Nous avons reporté ci-dessous les données sur Sitadel.

 

Sur 5 années, de 2011 à 2015 inclus, la création de 4,54 Mm2 de plancher a été  autorisée par la Ville de Paris, soit une moyenne de 909 000m2/an

 

Sur 7 années, de 2011 à 2017 inclus, la création de 6,16 Mm2 de plancher, a été  autorisée par la Ville de Paris, soit une moyenne de 877 000 m2/an.

A un tel rythme on doublerait en 115 ans le parc existant, construit sur 1000 ans [1].

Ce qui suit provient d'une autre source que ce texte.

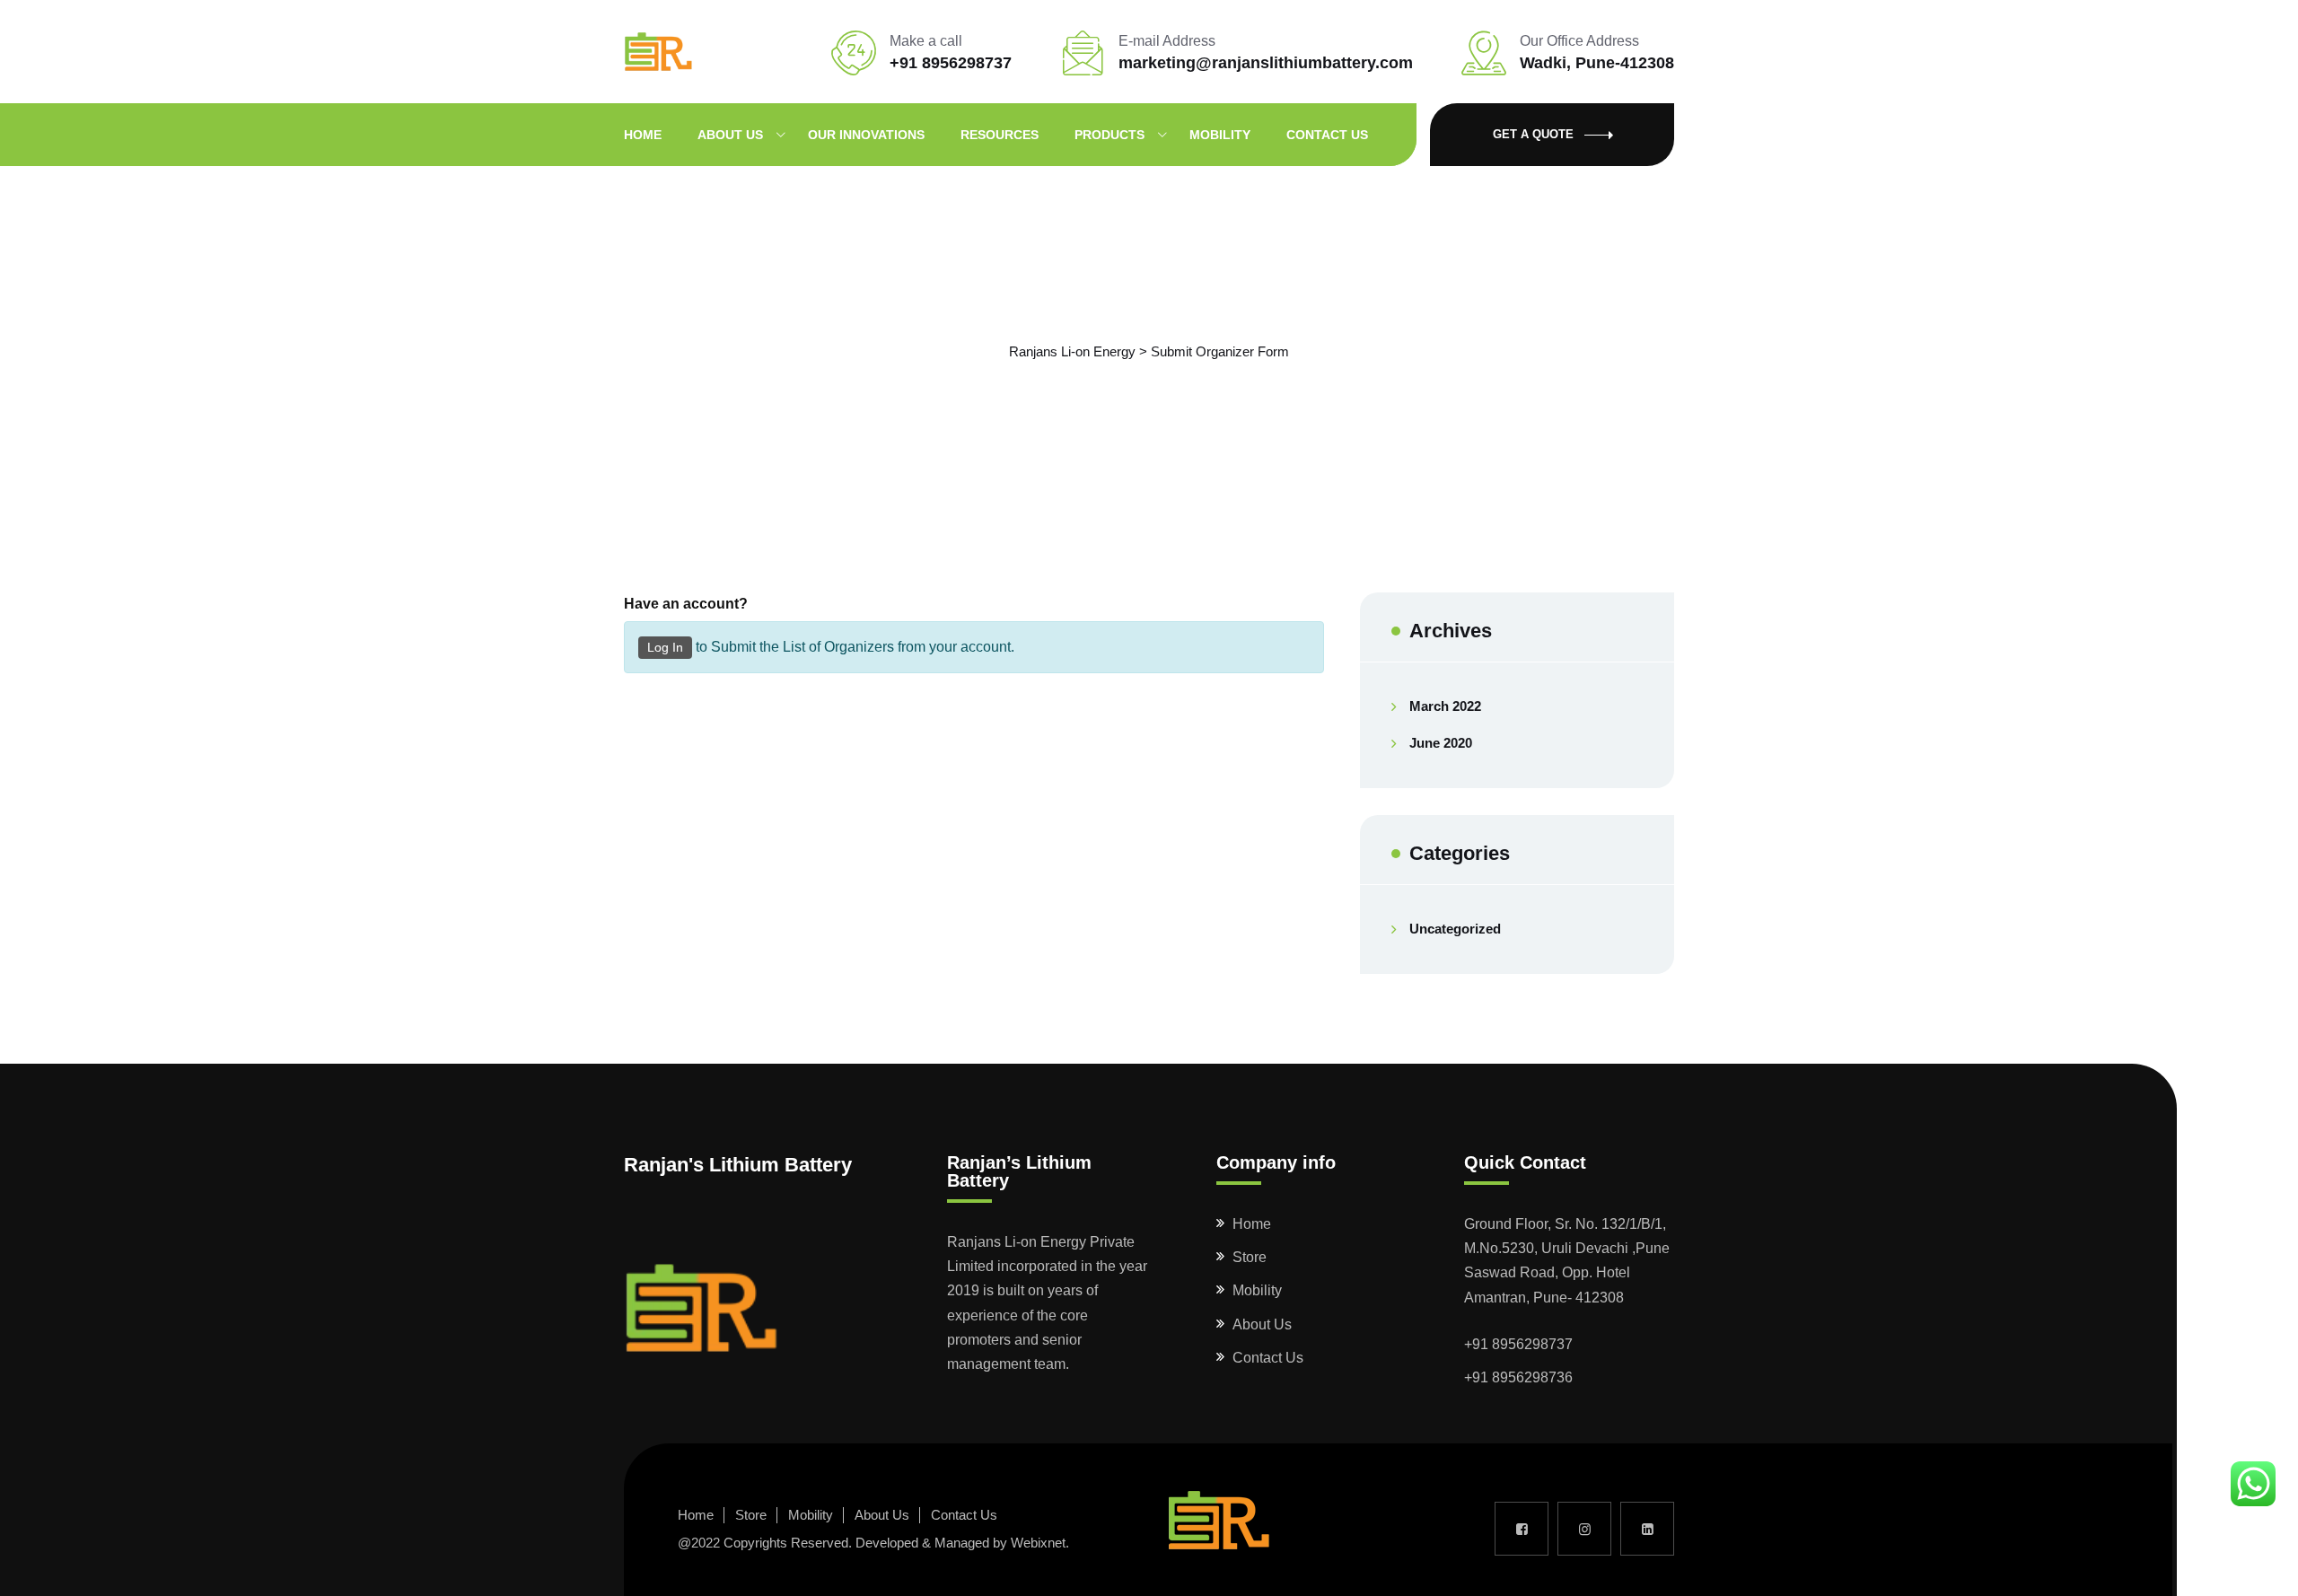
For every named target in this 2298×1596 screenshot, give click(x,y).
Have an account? (686, 603)
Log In (665, 647)
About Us (730, 134)
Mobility (1219, 134)
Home (643, 134)
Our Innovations (866, 134)
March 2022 (1445, 706)
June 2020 (1440, 742)
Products (1109, 134)
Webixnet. (1040, 1542)
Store (1249, 1257)
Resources (999, 134)
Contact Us (1327, 134)
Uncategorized (1455, 928)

Pour les années 2018 et 2019, on constate une stabilisation des autorisations autour de 630 000m2 par an, qui devrait se prolonger pour 2020.[2]

 

On peut prendre à la lettre la volonté de la Ville de Paris de repartir sur un rythme soutenu, compte tenu de l’importance des projets qu’elle actionne.

 

L’objectif d’1million de m2 autorisés par an, sur cinq années, peut paraître plausible, au vu des autorisations précédentes et des ambitions de la Ville de Paris.

 

Il faudra se pencher sur les projets, assembler et quantifier leurs programmes, afin de constituer une base fiable de scénario. L’inconnue tient à l’absence d’un plan global quantifié dans l’espace et dans le temps, et consenti publiquement.

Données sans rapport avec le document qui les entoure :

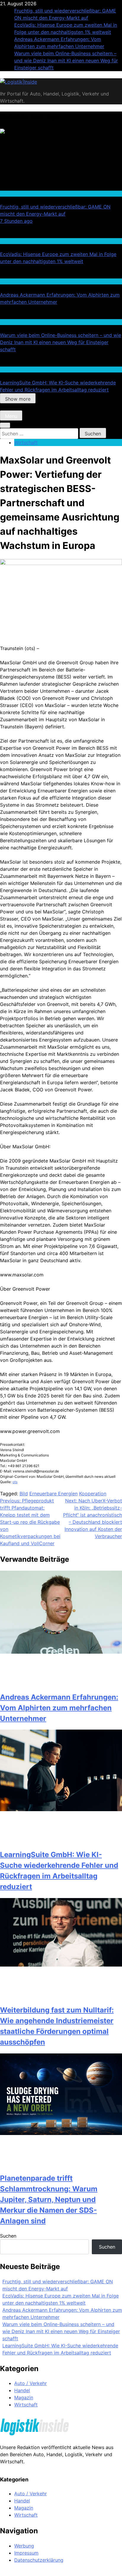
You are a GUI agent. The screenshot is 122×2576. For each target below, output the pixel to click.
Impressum (26, 2553)
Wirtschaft (10, 281)
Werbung (24, 2546)
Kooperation (92, 1493)
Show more (17, 399)
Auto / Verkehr (30, 2383)
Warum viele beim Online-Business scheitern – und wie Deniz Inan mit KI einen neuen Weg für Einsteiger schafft (66, 60)
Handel (7, 193)
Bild (24, 1493)
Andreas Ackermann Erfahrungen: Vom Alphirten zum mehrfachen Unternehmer (59, 1708)
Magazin (23, 2397)
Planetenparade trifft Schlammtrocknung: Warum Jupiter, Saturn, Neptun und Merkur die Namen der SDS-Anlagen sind (48, 2199)
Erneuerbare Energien (53, 1493)
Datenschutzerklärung (38, 2560)
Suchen (8, 2236)
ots (14, 1482)
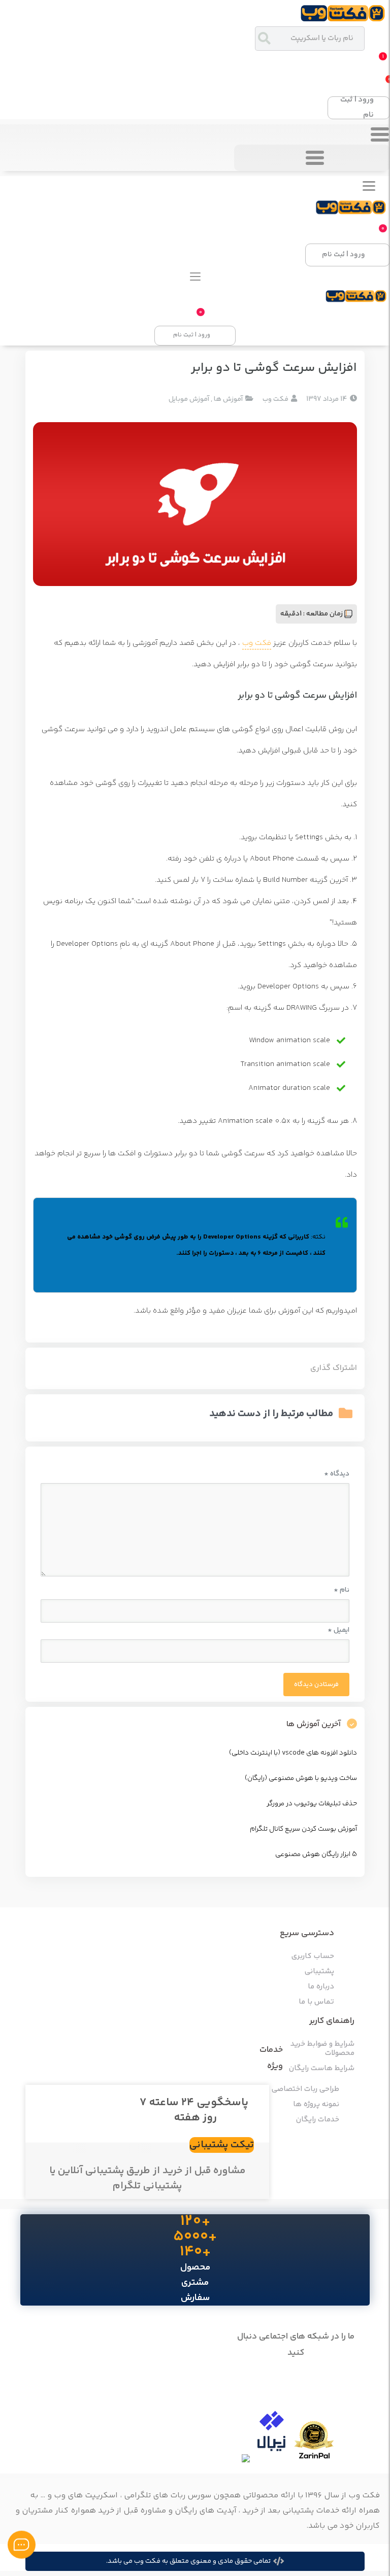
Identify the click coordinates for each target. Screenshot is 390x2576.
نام (341, 1590)
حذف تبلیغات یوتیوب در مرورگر (312, 1803)
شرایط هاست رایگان (321, 2068)
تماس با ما (316, 2002)
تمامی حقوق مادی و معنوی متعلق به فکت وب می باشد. (188, 2561)
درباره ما (321, 1986)
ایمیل (338, 1630)
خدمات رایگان (317, 2119)
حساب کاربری (312, 1956)
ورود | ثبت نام (357, 107)
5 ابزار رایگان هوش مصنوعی (316, 1854)
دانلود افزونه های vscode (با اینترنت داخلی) (293, 1753)
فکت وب (256, 643)
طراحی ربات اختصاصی (305, 2089)
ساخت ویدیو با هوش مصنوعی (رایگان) (301, 1778)
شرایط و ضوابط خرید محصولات (322, 2049)
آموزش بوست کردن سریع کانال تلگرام (303, 1829)
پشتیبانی (319, 1971)
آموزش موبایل (189, 399)
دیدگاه (336, 1474)
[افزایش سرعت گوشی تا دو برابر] (195, 504)
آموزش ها (228, 399)
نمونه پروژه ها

S’il est établi, un tel plan permettra de rendre les prévisions du PLU intelligibles, au lieu de procéder à des mise en compatibilité au coup par coup, hors cadre.

Pour les émissions de CO2e, il donnera la jauge des dépassements liés à la construction, ce qui induit les choix à opérer – ou un constat d’impossibilité.

 

Une autre mesure existe sur Sitadel : les logements et les locaux « commencés » dans l’année. Il parait à première vue plus pertinent de retenir cette mesure pour approcher les émissions réelles. Elle présente une différence variable selon les ans, de -10 à -35%, avec les autorisations, mais elle est moins certaine. [3]

 

Sur la période 2010-17, la différence entre m2 autorisés et commencés atteint -33%, Notamment l’année 2011 accuse l’écart avec ses 870 000m2 de locaux autorisés (263000m2 dans le 15ème), différés ou non suivis d’effet.

 

La différence diminue avec l’augmentation des réalisations au fil des années, jusqu’en 2015-17 où 23% des autorisations ne sont pas concrétisées.

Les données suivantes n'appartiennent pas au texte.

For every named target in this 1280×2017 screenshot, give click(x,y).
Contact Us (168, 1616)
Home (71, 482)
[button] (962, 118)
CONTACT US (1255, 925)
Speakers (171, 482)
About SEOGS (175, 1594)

Toutefois cette différence paraît encore excessive, s’agissant de programmes volontaires et opérationnels, en milieu urbain attractif.

 

Il y là matière à réflexion, pour qui souhaite que le PLU soit un outil approprié pour former un cadre responsable et fiable de la construction.

 

1. Evaluation des émissions de CO2e par m2 construit à Paris

 

Revenons aux émissions liées aux matériaux de construction, évaluées à 0,45Mt CO2e au bilan carbone 2018.

Retenons la différence de -23%  entre les m2 autorisés et commencés, selon Sitadel.

 

Elles atteignent 523 kg CO2e par m2 autorisé      (0,45Mt/860 000m2/an my 2015-17)

Elles atteignent 680 kg CO2e par m2 commencé (0,45Mt/662 000m2/an my 2015-17)

 

Pour 1 million de m2 autorisés par an on obtient l’émission de  0,523 Mt CO2e/an

Pour     770 000 m2 commencés par an on obtient l’émission de  0,523 Mt CO2e/an

 

On doit veiller à bien apprécier la différence entre les m2 autorisés et commencés, et étaler ces derniers sur la durée de la réalisation d’un programme. Si le contexte est stable, une modélisation permet de passer d’une donnée à l’autre.

 

 

 

Le bilan carbone 2018 de Paris souligne la croissance de + 69% des émissions dues à la construction, dont on a vu la forte croissance.

 

Or ce poste concerne la fabrication des matériaux pour la construction et la rénovation lourde (béton, ciment, poutrelles…), très énergivore.

 

On mise beaucoup, il est vrai, sur une forte réduction des émissions grâce au béton « bas-carbone », qui diminue les températures élevées de la cuisson du ciment en utilisant d’autres adjuvants, comme le laitier, le chanvre, ou l’argile. (article xpair)

 

Mais il faut considérer le cycle de chaque matériau. Ainsi la culture du chanvre nécessite énergie et espace, qui entre en concurrence avec les besoins alimentaires locaux. De son côté, le laitier, considéré comme un sous-produit de l’acier, ne serait comptabilisé nulle part pour l’instant.

 

D’après un grand cimentier, l’économie escomptée avec le béton bas-carbone ne dépasserait pas -30% des émissions, incluant le chantier, même avec de nouvelles solutions comme la captation du CO2 lors de la combustion du ciment.

 

Il paraît donc illusoire de compter sur une activité de construction carboniquement neutre, même en misant sur de futures évolutions technologiques.

 

 

On observera que 0,52 MtCO2e pour un programme d’1M m2, ce n’est pas énorme dans la masse des émissions au quotidien.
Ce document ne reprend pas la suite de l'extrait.